입력 자료 ->
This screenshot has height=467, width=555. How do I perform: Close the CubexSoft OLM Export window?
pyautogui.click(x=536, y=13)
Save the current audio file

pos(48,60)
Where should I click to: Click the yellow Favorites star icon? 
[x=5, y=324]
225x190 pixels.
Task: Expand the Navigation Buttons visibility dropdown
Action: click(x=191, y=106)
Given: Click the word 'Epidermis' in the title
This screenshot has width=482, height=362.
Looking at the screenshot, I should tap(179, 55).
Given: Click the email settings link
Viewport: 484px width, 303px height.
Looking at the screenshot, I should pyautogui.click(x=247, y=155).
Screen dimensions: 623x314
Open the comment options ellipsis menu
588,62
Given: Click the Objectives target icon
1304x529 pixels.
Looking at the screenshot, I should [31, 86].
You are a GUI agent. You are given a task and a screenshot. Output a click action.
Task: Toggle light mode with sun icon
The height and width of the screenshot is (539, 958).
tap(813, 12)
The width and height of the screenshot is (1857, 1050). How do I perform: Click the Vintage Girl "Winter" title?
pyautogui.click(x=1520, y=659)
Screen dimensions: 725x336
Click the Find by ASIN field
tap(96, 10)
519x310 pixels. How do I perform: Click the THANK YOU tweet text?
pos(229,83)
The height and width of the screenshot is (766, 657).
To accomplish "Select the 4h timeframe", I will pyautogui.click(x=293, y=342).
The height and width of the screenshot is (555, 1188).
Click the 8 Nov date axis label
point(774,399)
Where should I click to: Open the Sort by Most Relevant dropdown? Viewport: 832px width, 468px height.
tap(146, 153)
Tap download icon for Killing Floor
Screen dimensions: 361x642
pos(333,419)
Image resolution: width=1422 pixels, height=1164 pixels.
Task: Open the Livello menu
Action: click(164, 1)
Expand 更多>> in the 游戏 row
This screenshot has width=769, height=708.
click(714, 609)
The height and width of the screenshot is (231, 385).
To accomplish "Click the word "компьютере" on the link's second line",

작업 내용 -> 목록에서 "The height and width of the screenshot is (231, 385)."이 들어 있는 줄부터 목록 끝까지를 빈 줄은 빼고 Markdown 표로 바꾸세요. 표의 열 이름은 "번호"와 "내용"으로 하고, 각 행에는 행 번호와 해당 줄을 넣으세요.

작업 결과 ->
| 번호 | 내용 |
|---|---|
| 1 | The height and width of the screenshot is (231, 385). |
| 2 | To accomplish "Click the word "компьютере" on the link's second line", |